[Source records]
—————
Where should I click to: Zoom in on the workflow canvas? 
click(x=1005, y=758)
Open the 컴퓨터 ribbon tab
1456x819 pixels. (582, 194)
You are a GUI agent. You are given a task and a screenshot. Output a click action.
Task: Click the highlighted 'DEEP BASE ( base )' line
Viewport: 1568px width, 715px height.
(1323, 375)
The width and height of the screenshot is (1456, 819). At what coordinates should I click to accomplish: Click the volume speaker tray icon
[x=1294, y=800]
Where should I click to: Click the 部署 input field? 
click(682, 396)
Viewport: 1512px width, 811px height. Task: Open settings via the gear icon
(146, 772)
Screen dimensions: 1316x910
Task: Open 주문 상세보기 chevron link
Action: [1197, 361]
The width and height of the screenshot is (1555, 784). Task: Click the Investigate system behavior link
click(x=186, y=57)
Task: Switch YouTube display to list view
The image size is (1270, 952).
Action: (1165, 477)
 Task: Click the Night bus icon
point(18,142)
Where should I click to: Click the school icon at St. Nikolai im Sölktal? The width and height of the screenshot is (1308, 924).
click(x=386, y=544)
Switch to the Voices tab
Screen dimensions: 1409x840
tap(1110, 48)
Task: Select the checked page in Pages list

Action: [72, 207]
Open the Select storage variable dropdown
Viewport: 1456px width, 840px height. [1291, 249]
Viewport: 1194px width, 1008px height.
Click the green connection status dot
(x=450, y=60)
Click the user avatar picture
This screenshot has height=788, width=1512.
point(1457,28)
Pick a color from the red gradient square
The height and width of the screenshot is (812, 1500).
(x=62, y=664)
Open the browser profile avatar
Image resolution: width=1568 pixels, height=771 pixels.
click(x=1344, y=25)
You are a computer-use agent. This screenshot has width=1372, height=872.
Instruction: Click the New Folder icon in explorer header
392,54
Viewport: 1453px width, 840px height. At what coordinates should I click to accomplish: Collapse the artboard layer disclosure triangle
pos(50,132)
—————
ASSIGNMENT:
List all lines above in which the string "avatar" appears.

WRITTEN ANSWER:
Click the user avatar picture
Open the browser profile avatar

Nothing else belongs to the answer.